Load with Unsloth (recommended)

from unsloth import FastLanguageModel
import torch

model, tokenizer = FastLanguageModel.from_pretrained(
    model_name = "naazimsnh02/fraudsentinel-qwen3-14b-lora",
    max_seq_length = 4096,
    dtype = torch.bfloat16,
    load_in_4bit = False,
)
FastLanguageModel.for_inference(model)

Load with PEFT + Transformers

from transformers import AutoModelForCausalLM, AutoTokenizer
from peft import PeftModel
import torch

base = AutoModelForCausalLM.from_pretrained(
    "Qwen/Qwen3-14B",
    torch_dtype=torch.bfloat16,
    device_map="auto",
)
model = PeftModel.from_pretrained(base, "naazimsnh02/fraudsentinel-qwen3-14b-lora")
tokenizer = AutoTokenizer.from_pretrained("naazimsnh02/fraudsentinel-qwen3-14b-lora")

Inference Example

messages = [
    {"role": "system", "content": "You are FraudSentinel, an expert fraud detection and AML investigation assistant."},
    {"role": "user", "content": (
        "Analyze this card transaction and return a structured JSON risk assessment.\n\n"
        "Transaction: amount=$828.62, category=misc_net, hour=2, "
        "amount_vs_category_p95=2.16x, tx_24h=4, geo_km=1847, is_fraud=True"
    )},
]

# Thinking mode OFF (fast mode — default for Tier-2 triage)
text = tokenizer.apply_chat_template(
    messages,
    tokenize=False,
    add_generation_prompt=True,
    enable_thinking=False,
)
inputs = tokenizer(text, return_tensors="pt").to(model.device)

with torch.no_grad():
    output = model.generate(
        **inputs,
        max_new_tokens=512,
        temperature=0.1,
        do_sample=True,
    )
print(tokenizer.decode(output[0][inputs["input_ids"].shape[1]:], skip_special_tokens=True))

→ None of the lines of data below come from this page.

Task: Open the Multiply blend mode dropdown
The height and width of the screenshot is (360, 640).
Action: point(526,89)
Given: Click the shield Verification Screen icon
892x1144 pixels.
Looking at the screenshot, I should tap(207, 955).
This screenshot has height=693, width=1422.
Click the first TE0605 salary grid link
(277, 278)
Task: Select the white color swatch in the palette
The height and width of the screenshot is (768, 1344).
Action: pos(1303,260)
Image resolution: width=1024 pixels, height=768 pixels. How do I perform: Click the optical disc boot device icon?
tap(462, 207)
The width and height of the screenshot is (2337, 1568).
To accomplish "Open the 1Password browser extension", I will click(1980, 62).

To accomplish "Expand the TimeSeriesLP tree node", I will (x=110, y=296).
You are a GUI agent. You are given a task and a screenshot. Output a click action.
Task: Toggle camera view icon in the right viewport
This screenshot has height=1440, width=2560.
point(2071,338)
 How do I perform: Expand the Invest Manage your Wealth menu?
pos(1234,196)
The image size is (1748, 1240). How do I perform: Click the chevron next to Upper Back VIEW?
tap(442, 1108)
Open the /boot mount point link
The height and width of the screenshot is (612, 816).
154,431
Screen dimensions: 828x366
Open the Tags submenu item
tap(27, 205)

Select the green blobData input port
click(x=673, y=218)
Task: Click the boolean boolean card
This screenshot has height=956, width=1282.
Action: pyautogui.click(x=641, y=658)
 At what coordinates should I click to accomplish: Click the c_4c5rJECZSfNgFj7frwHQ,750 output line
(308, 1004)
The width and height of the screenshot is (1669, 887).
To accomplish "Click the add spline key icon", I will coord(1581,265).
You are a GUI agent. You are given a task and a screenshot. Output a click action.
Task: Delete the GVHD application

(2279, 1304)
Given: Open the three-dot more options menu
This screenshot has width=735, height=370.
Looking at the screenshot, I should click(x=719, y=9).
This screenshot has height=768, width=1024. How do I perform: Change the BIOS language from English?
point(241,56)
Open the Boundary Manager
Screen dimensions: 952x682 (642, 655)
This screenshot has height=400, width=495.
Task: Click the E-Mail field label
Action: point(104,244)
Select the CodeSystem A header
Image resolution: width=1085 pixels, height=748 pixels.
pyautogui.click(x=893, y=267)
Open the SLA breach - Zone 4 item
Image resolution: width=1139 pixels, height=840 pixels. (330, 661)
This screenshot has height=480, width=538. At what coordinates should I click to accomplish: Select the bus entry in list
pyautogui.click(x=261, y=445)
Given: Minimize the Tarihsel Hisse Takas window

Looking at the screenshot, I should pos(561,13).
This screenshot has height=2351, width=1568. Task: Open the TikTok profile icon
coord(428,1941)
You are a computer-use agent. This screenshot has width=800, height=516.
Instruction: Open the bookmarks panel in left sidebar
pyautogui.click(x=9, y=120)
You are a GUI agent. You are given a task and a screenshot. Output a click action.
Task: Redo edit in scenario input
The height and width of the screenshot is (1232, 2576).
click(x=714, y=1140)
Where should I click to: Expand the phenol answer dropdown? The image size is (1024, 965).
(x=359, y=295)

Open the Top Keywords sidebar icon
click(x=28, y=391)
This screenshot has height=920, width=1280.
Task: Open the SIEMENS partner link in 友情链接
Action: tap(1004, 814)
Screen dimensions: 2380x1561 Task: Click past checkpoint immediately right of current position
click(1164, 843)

Deep Analysis mode (Chain-of-Thought for complex cases):

text = tokenizer.apply_chat_template(
    messages,
    tokenize=False,
    add_generation_prompt=True,
    enable_thinking=True,   # activates Qwen3 thinking tokens
)

Output Schema (Structured Task)

{
  "risk_score": 0.84,
  "risk_level": "HIGH",
  "conclusion": "FRAUDULENT",
  "primary_typology": "card-not-present account takeover / stolen-card online cash-out",
  "secondary_typology": "account_takeover",
  "key_signals": [
    "amount_exceeds_category_p95",
    "high_risk_merchant_category",
    "unusual_hour_activity"
  ],
  "explanation": "Transaction amount $828.62 exceeds the 95th-percentile for misc_net purchases...",
  "feature_importance": {
    "amount_exceeds_category_p95": 0.46,
    "high_risk_merchant_category": 0.28,
    "unusual_hour_activity": 0.26
  },
  "recommended_action": "AUTO_BLOCK",
  "sar_required": false,
  "sar_rationale": null
}

Limitations

Prototype/research use. Source data is synthetic/semi-synthetic. Do not use for real customer adjudication without independent validation, bias review, and human-in-the-loop controls.
AI-generated SAR drafts require human review and edit before filing.
The model was trained with thinking mode OFF (enable_thinking=False). Enabling thinking mode at inference activates Qwen3's CoT capabilities but adds latency (3–5 s per response).
Feature importance values are deterministic heuristics from the training data generation pipeline, not SHAP or model-derived importances.